12
Jan
10

 

LINGUISTIC  PERSPECTIVE

Being trained in linguistics, in particular translation theory, I see the “Allah” issue as one involving semantics and the translation of a key religious concept – GOD. The word for the Muslim concept of God ALLAH has been transposed or borrowed to represent the Christian God in the Bahasa Indonesia translation of the Bible.
 
Cultural and religious concepts are the hardest to translate and often the most elusive. Many words like “Allah” are culturally loaded and have evolved in the holy books and its teachings among the multilingual community of followers. They are often embellished and reinforced by their distinctive sociolinguistic environment and have acquired specialised contextual meanings.
 
In the lexicon of a language some words have a direct referential or denotative meaning – the most obvious being a name. “Ali” refers to or denotes the person of Ali. Others have a referential meaning as well as a connotative or implied meaning e.g. “pig” refers to the pig (animal) but it can be used to imply the pig’s characteristics such as “gluttony” as in “You are a real pig”. However this expression would be culturally offensive to a Muslim or Jew to whom the pig is taboo. Similarly the idiom “like a pigsty” should not be translated literally and would need a translation relevant to the particular language and culture.

(Element lookup records)
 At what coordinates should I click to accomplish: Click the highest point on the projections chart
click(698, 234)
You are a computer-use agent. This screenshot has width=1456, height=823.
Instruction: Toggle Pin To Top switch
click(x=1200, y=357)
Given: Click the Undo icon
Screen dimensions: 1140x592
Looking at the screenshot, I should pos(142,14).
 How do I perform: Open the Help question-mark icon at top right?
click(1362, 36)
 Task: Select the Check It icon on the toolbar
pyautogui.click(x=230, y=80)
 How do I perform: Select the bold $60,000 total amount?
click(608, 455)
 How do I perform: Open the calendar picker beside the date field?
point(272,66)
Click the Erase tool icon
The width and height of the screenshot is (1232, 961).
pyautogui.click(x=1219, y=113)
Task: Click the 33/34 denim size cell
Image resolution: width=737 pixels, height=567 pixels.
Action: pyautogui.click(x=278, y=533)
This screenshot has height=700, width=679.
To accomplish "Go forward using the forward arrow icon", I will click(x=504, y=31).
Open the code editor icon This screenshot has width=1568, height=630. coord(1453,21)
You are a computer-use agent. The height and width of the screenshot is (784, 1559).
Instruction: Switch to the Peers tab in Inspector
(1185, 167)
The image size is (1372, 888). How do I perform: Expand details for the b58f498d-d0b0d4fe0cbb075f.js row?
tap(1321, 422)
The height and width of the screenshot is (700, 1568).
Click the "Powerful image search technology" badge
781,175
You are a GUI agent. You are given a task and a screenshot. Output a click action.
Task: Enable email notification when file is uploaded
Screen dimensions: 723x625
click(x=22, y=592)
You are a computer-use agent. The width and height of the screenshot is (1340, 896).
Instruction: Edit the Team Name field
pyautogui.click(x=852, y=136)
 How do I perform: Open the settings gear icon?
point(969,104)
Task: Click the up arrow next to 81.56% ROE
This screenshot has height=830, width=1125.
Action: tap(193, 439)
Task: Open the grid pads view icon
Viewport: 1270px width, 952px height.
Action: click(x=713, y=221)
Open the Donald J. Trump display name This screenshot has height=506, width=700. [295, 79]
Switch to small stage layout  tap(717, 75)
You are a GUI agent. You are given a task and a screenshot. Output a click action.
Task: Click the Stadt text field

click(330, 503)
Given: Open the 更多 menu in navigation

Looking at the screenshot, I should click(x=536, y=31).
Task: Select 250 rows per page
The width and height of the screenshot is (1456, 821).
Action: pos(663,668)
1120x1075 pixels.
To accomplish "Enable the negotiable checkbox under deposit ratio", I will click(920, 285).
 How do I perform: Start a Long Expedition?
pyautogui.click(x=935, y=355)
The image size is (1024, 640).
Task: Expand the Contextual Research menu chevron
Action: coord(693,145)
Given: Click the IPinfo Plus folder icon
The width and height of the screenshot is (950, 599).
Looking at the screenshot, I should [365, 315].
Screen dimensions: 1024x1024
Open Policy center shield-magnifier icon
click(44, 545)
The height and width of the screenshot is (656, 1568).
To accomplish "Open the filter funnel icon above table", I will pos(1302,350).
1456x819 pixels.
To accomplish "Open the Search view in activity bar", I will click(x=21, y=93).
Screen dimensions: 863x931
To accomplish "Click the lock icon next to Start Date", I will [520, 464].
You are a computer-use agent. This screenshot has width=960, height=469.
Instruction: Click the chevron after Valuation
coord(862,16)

* **Parts of the exercise**
**A)** Answer these questions using the passage on the Allah issue.
(i) In which translation of the Bible has the word "Allah" been borrowed for the Christian God?
(ii) Which kinds of concepts are called the hardest to translate?
(iii) What name is given as an example of a word with a direct referential meaning?
**B)** Print the passage on the Allah issue, starting with "LINGUISTIC  PERSPECTIVE" and going on through "specialised contextual meanings.".
**C)** Using the passage on the Allah issue, answer yes or no for each statement and quote the words that decide it.
(i) The idiom "like a pigsty" should be translated literally.
(ii) The writer has training in linguistics.
(iii) The word "Allah" is described as culturally loaded.

* **Responses per task**
**A)**
(i) The Bahasa Indonesia translation of the Bible.
(ii) Cultural and religious concepts.
(iii) "Ali".

**B)**
LINGUISTIC  PERSPECTIVE

Being trained in linguistics, in particular translation theory, I see the “Allah” issue as one involving semantics and the translation of a key religious concept – GOD. The word for the Muslim concept of God ALLAH has been transposed or borrowed to represent the Christian God in the Bahasa Indonesia translation of the Bible.
 
Cultural and religious concepts are the hardest to translate and often the most elusive. Many words like “Allah” are culturally loaded and have evolved in the holy books and its teachings among the multilingual community of followers. They are often embellished and reinforced by their distinctive sociolinguistic environment and have acquired specialised contextual meanings.

**C)**
(i) No: "Similarly the idiom “like a pigsty” should not be translated literally"
(ii) Yes: "Being trained in linguistics, in particular translation theory"
(iii) Yes: "Many words like “Allah” are culturally loaded"